Na decisão, o magistrado observou que Catherine não promoveu a retificação de seu registro civil, mas apresentou documentação médica juntada aos autos que comprova sua condição, incluindo laudos sobre acompanhamento por disforia de gênero e a realização de procedimentos de redesignação.
Boller afirmou que o Supremo Tribunal Federal (STF) reconheceu a identidade de gênero como um direito fundamental da personalidade, sem cabimento de exigências estatais indevidas, e citou indícios de tratamento discriminatório no chamado ao TAF com parâmetros masculinos. A medida foi concedida em mandado de segurança.
De acordo com informações do Tribunal de Justiça do estado, o desembargador considerou que o edital do processo seletivo prevê o uso de nome social por candidatos trans, mas não estabelece critérios específicos para a realização do teste físico nesses casos. Essa omissão normativa, na avaliação do relator, geraria um "enquadramento automático nos parâmetros masculinos", o que poderia resultar em exclusão indevida de postulantes.
"A exigência de que a candidata se submeta ao Teste de Aptidão Física sob parâmetros masculinos – sobretudo em cenário de omissão editalícia quanto ao tratamento de pessoas transgênero nessa etapa – revela‑se medida discriminatória, por esvaziar a eficácia prática da identidade de gênero por ela afirmada e documentalmente comprovada, convertendo o silêncio do edital em ônus desarrazoado e excludente ao acesso e permanência no certame em condições de igualdade", escreveu ele.
Boller pontuou que a decisão não desobriga Catherine de realizar o teste físico, mas permite que ela o faça "em condições compatíveis com a identidade de gênero alegada".

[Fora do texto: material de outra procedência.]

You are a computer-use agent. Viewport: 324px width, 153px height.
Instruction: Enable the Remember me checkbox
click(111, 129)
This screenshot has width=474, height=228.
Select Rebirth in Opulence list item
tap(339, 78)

Pelas redes sociais, Catherine celebrou a decisão favorável e comentou que, se tivesse alterado seu registro de nascimento desde que assumiu a transexualidade em 2013, não teria precisado gastar com advogada e sofrer "exposição demasiada".
"Tenho ciência de que eu sou um dos poucos casos em que uma mulher trans gastou mais de 200 mil reais — inclusive com a cirurgia de adequação genital — sem ter alterado meu registro de nascimento. Sim. Tive meus motivos. Acredito eu que a maioria resolva mudar a documentação no início por receio de ser desrespeitada ou passar por constrangimentos. Eu nunca passei por isso, pois sei que sou a EXCEÇÃO DA EXCEÇÃO (...) Por displicência, deixei passar… até que comecei a fazer concursos este ano. E daí surgiu a necessidade de testar o mundo real — como de fato ele é", disse ela.